**Consegne**:
[A] Nel testo su Twitter, con quale nome doveva chiamarsi all'inizio il servizio?
[B] Prosegui il testo su Twitter a partire dalla sua ultima frase.

::: Fonte :::

Marzo 2006. Tre amici lavorano da otto giorni a un progetto. Si sono messi a programmare un sistema di messaggistica che è una specie di blog minimale. Per Jack Dorsey, Evan Williams e Biz Stone, con poco si più fare parecchio. Si tratta di Twitter, che all’inizio doveva chiamarsi “twttr”, dalla sequenza di tasti del cellulare da usare per indirizzare il messaggio (98997 sulle tastiere numeriche) che poi aveva una lunghezza inferiore a quella di un SMS: “solo” 140 caratteri anziché 160.
Twitter è così: tutto di corsa. Non passa giorno che non cambi qualcosa. Piccole cose, molto veloci. Un susseguirsi rapido di avvenimenti. Come il valore di Twitter: da fatturare niente, adesso vale qualche miliardo di dollari e continua a non fatturare quasi niente. Come i suoi utenti: ad aprile di un anno fa erano poco più di cento milioni, adesso sono più di duecento milioni. Per chi lo ha scoperto negli anni della giovinezza, cioè 2007-2008, Twitter era sostanzialmente un divertente sistema per mandare messaggi molto rapidi, praticamente lo stato di Facebook senza tutto il resto. Ed era anche un sistema sempre con le gambe all’aria. Anzi, una balena all’aria, se si pensa all’icona caratteristica della balenottera che vola a occhi chiusi, sostenuta da uno stormo di cinguettanti uccellini di Twitter.
C’è una letteratura emergente sul senso di Twitter, sul modo in cui si può usare Twitter e sul perché Twitter ha avuto successo. Un dato assoluto è quello dei conflitti e dei disastri in cui Twitter è fondamentale. Come una sorta di sciame di pigolii che amplificano i trend principali, Twitter fa esplodere nella rete gli eventi più tosti della storia: le rivolte in Kenya durante le presidenziali del 2007 con i candidati di opposizione, le manifestazioni in Iran, l’incredibile successione di ribellioni nel Nord dell’Africa degli ultimi mesi. Ma anche bombe, emergenze, terremoti, tsunami (come l’ultima, drammatica serie di eventi del Giappone).

::: Contenuto dei dati :::

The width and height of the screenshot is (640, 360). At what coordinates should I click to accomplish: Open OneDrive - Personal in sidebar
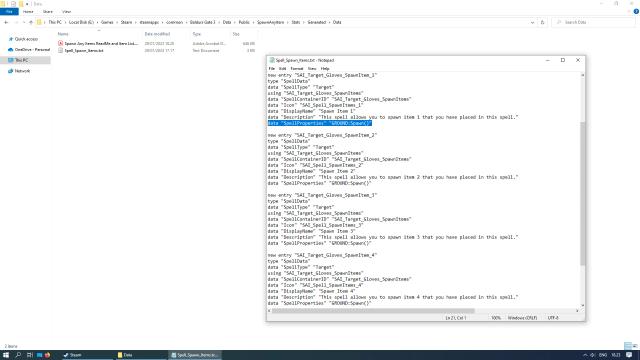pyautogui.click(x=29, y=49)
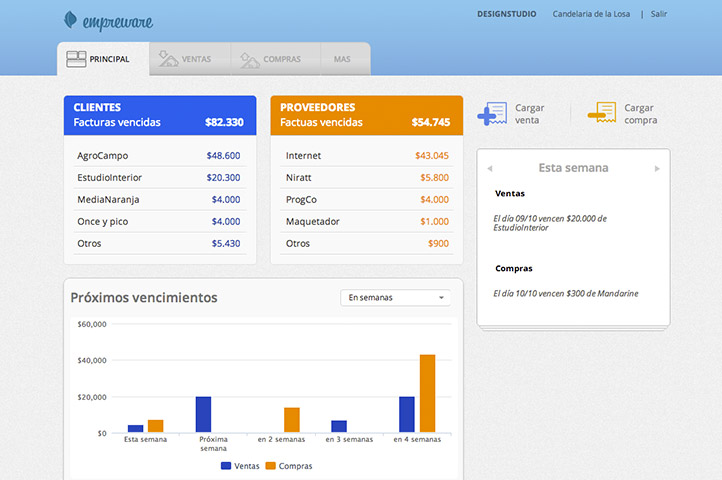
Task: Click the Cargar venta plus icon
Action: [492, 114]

:::
::: Contenuto dei dati :::

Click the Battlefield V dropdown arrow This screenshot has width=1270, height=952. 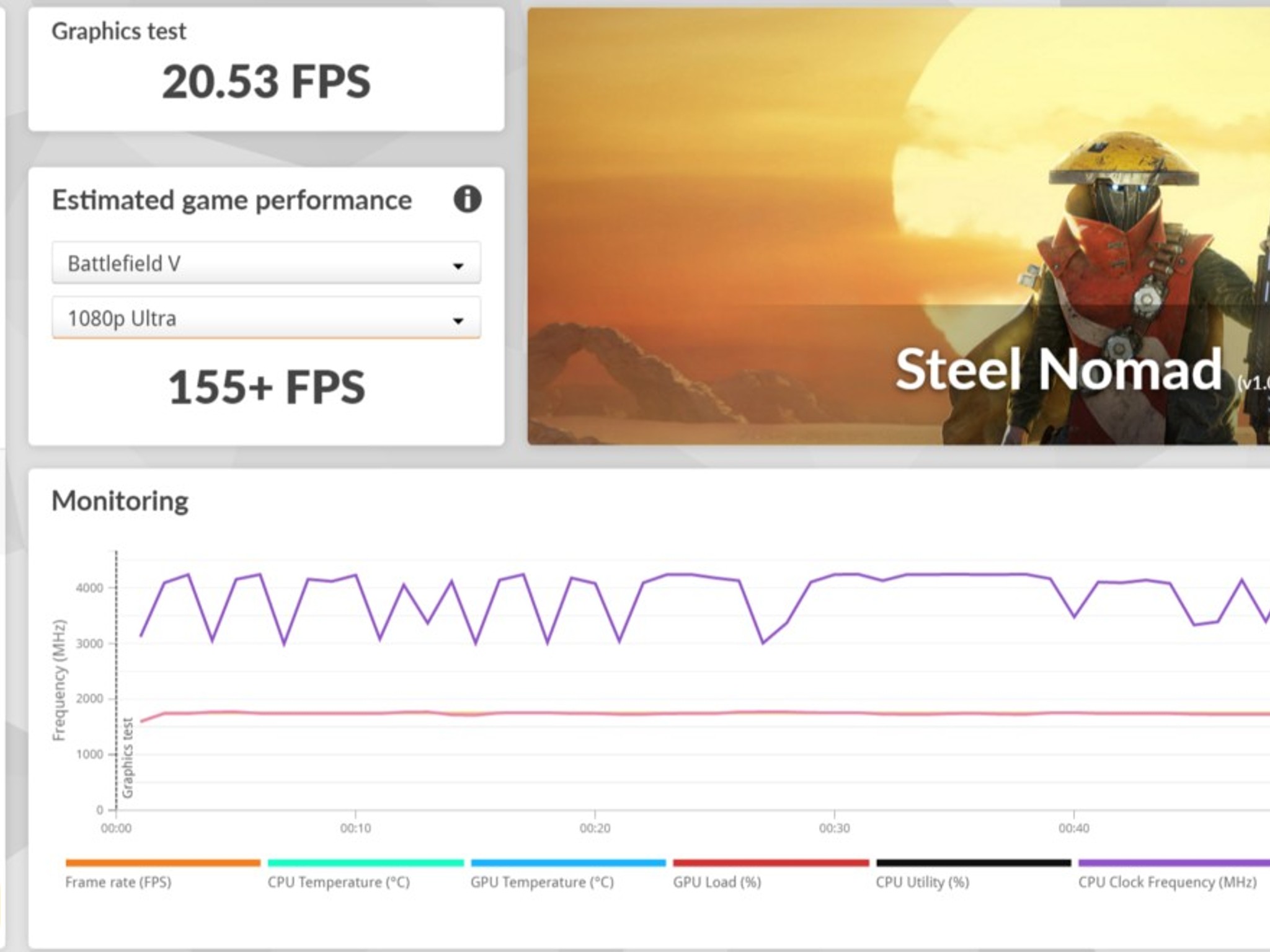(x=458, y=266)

:::

**Soluzioni**:
[A] "twttr"

[B]
Twitter si candida ad essere pratico fin da subito perché richiede poche righe per legare una informazione, un link a una foto o a un video (per Twitter hanno finalmente successo anche i siti che accorciano i link lunghi in “short links”), e mette tutto in circolazione alla velocità della luce, anche quando la banda è pochissima o scarseggia. Cadono le reti telefoniche, non ce la fanno ad andare i siti web, vanno giù i blog, ma se c’è una bava di internet i pigolii di Twitter passano, magari meglio delle stesse email, di sicuro visibili da tutti.
Twitter poi è la prima funzionalità/protocollo di comunicazione che viene usata più in mobilità che non da computer fissi: nasce come canale azionabile anche via SMS, ma adesso sono le apps soprattutto a farla da padrone. Tanto che la stessa Twitter, che nel frattempo è stata lasciata dai suoi fondatori nelle mani di Dick Costolo, ex manager Google, ha dichiarato che adesso riprenderà il controllo del mercato dei client. Questo vuol dire: Twitter non è solo un protocollo ma anche un insieme di funzionalità, per questo l’azienda non vuole perdere il controllo e lasciare che applicazioni come TwittDeck stabiliscano nuove modalità di interazione al di là della loro volontà.
In futuro cosa succederà? Twitter ha fatto un po’ di soldi vendendo ai motori di ricerca (Google e Bing) l’accesso privilegiato ai loro tweets per far sì che compaiano in testa ai risultati di ricerca. Un colpo per la cassa. Ma poi cosa succederà? Questo rimane, dopo cinque anni, il grande mistero che pesa sul futuro di Twitter.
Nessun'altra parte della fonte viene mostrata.